* [EXERCISE INSTRUCTIONS]
All of the data should be restated word for word, with the pictures omitted.

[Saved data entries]
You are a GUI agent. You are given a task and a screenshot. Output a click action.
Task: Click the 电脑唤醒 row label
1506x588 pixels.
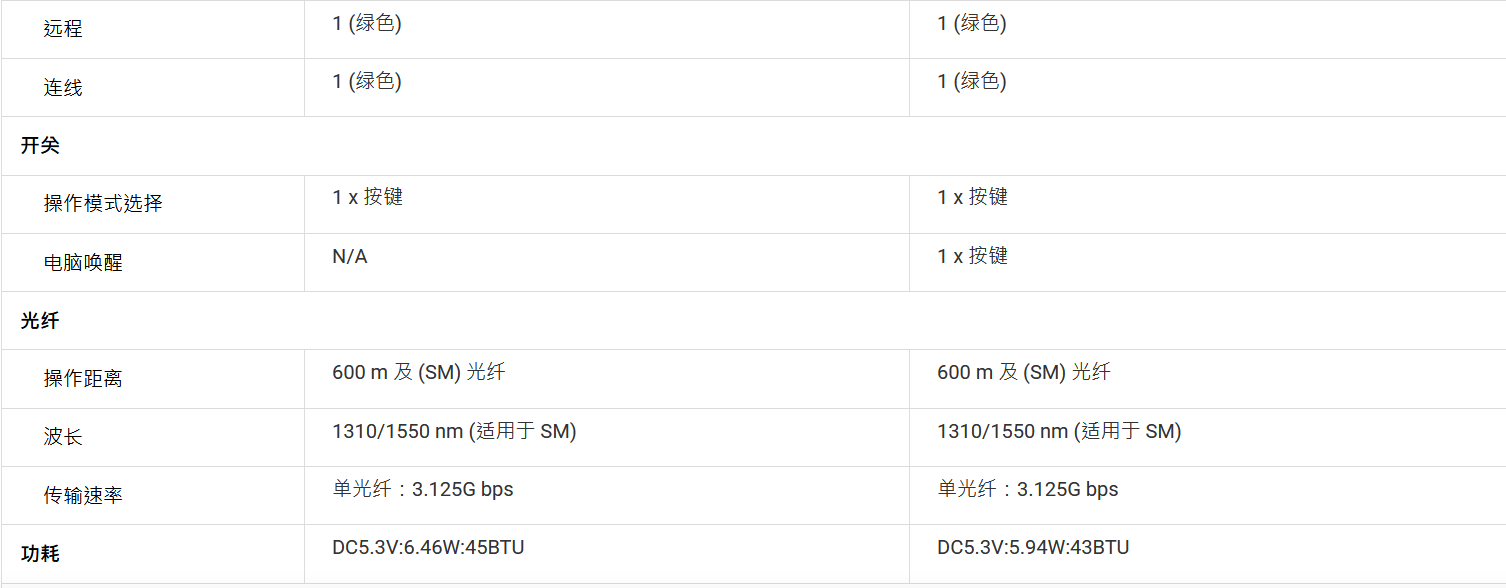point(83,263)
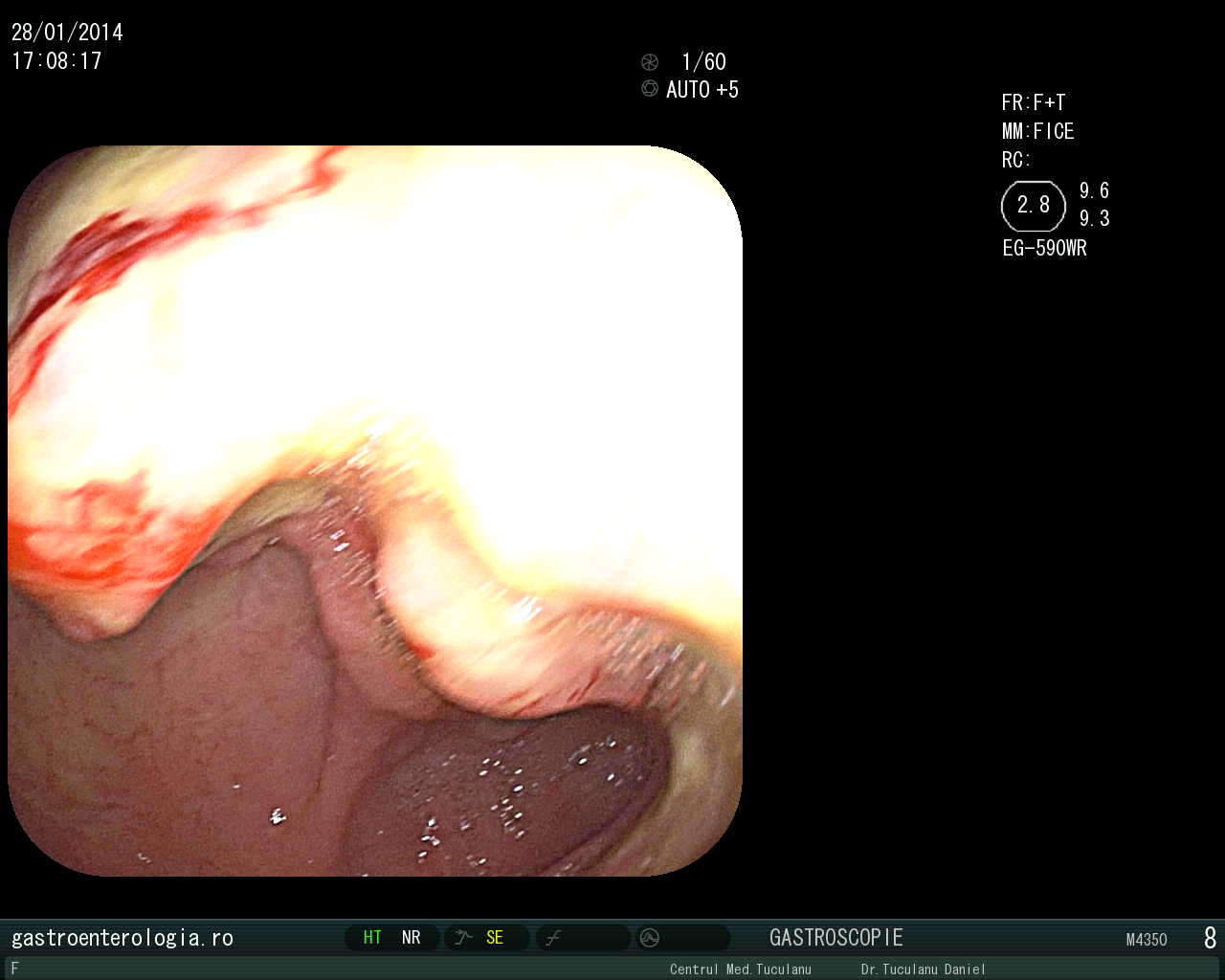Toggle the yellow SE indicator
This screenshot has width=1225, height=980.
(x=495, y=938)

* [ANSWER SECTION]
You are a GUI agent. You are given a task and a screenshot. Output a click action.
Task: Click the 电脑唤醒 row label
1506x588 pixels.
point(83,263)
Toggle the yellow SE indicator
This screenshot has width=1225, height=980.
(x=495, y=938)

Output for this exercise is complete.